Saturday, April 24, 2021

insnared with flowers

I am, as some of you may have noticed, a few days behind on poems. I often hit a fatigue point in late April, and this year I also have the post-vacation blues; it's been hard to concentrate on much this week. But it's the weekend, the weather is glorious, and it's time to catch up on poetry! I'm going to post a few separate poems today, starting with one for April 22, which was Earth Day. This poem is also a little bit for my mood today—I took a long walk through the park this morning and saw many flowers and flowering trees—because I get hit with the metaphysicals in spring and start thinking about tree sex. And it's been a few years since I posted anything by my bro Andrew Marvell.

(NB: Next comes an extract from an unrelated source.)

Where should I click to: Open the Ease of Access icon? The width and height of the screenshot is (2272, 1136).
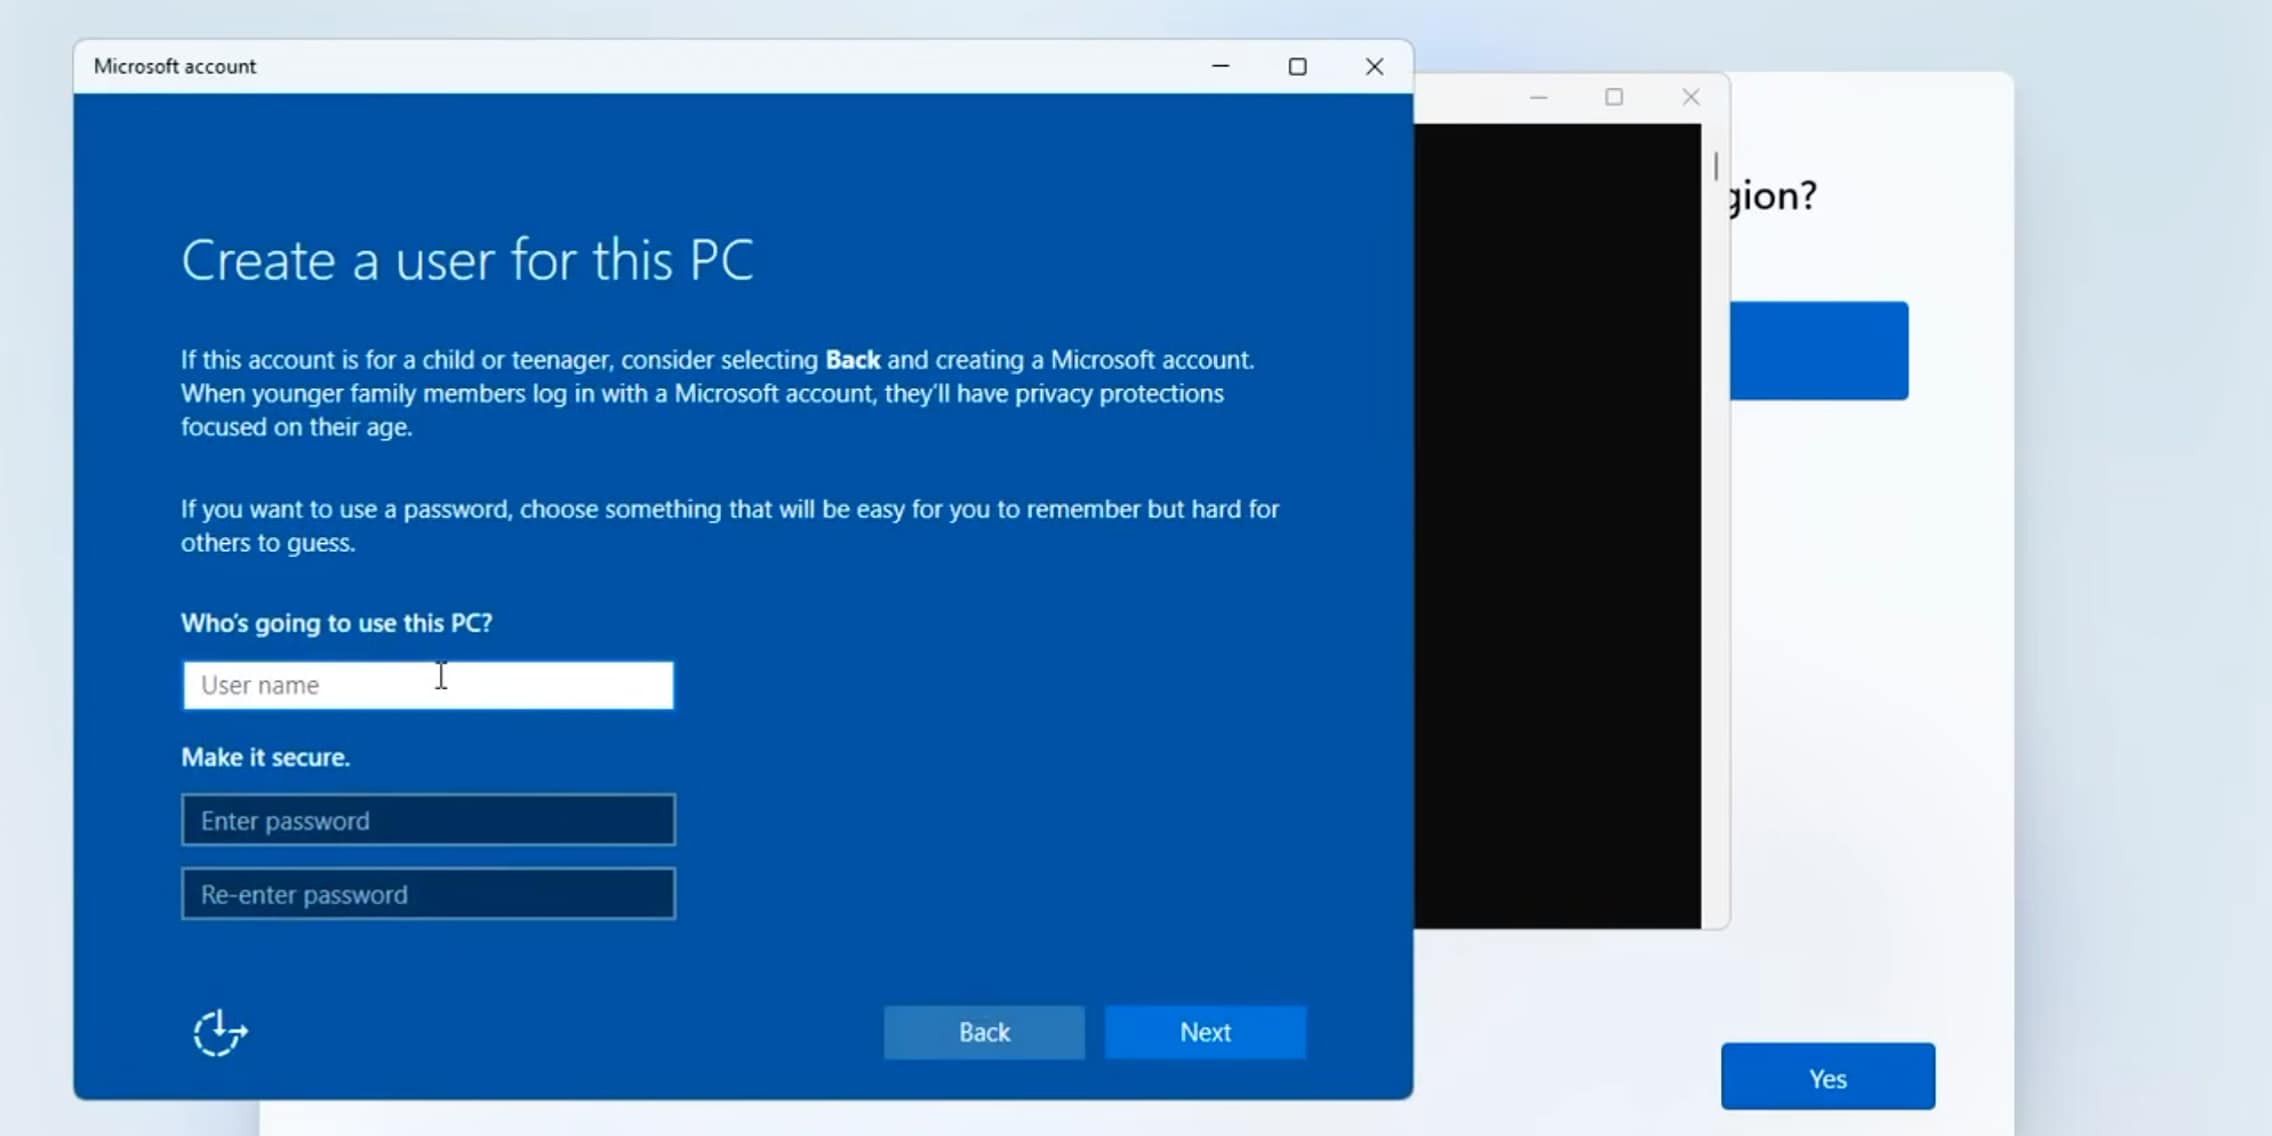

How vainly men themselves amaze
To win the palm, the oak, or bays;
And their uncessant labours see
Crowned from some single herb or tree,
Whose short and narrow vergèd shade
Does prudently their toils upbraid;
While all flow’rs and all trees do close
To weave the garlands of repose.

Fair Quiet, have I found thee here,
And Innocence, thy sister dear!
Mistaken long, I sought you then
In busy companies of men;
Your sacred plants, if here below,
Only among the plants will grow.
Society is all but rude,
To this delicious solitude.

No white nor red was ever seen
So am’rous as this lovely green.
Fond lovers, cruel as their flame,
Cut in these trees their mistress’ name;
Little, alas, they know or heed
How far these beauties hers exceed!
Fair trees! wheres’e’er your barks I wound,
No name shall but your own be found.

When we have run our passions' heat,
Love hither makes his best retreat.
The gods, that mortal beauty chase,
Still in a tree did end their race:
Apollo hunted Daphne so,
Only that she might laurel grow;
And Pan did after Syrinx speed,
Not as a nymph, but for a reed.

What wondrous life in this I lead!
Ripe apples drop about my head;
The luscious clusters of the vine
Upon my mouth do crush their wine;
The nectarine and curious peach,
Into my hands themselves do reach;
Stumbling on melons, as I pass,
Insnared with flow’rs, I fall on grass.

Meanwhile the mind, from pleasure less,
Withdraws into its happiness;
The mind, that ocean where each kind
Does straight its own resemblance find,
Yet it creates, transcending these,
Far other worlds, and other seas;
Annihilating all that’s made
To a green thought in a green shade.

Here at the fountain’s sliding foot,
Or at some fruit tree’s mossy root,
Casting the body’s vest aside,
My soul into the boughs does glide;
There like a bird it sits and sings,
Then whets, and combs its silver wings;
And, till prepared for longer flight,
Waves in its plumes the various light.

Such was that happy garden-state,
While man there walked without a mate;
After a place so pure and sweet,
What other help could yet be meet!
But ’twas beyond a mortal’s share
To wander solitary there:
Two Paradises ’twere in one
To live in Paradise alone.

How well the skillful gard’ner drew
Of flow’rs and herbs this dial new,
Where from above the milder sun
Does through a fragrant zodiac run;
And as it works, th’industrious bee
Computes its time as well as we.
How could such sweet and wholesome hours
Be reckoned but with herbs and flow’rs!

—Andrew Marvell (1621-1678), "The Garden," around 1668 or earlier. First published in print in 1681. Traditionally, this poem is seen as a product of Marvell's "period of retirement" from 1650-1652 at Nun Appleton in Yorkshire, where he wrote "Upon Appleton House," as well as other poems in which characters walk around in gardens and have metaphysical sex with trees. But according to the notes in my edition of Marvell, a strong case has been made to date the poem during the Restoration because of the influence of Katherine Philips, which I personally like as an argument because Philips was pretty baller. My favorite piece of my own marginalia on this poem is not "(tree sex)" written under the line about the nectarine and the curious peach, but the note at the very end of the poem where I wrote, somewhat inexplicably, "well, but, BEES," underlined twice.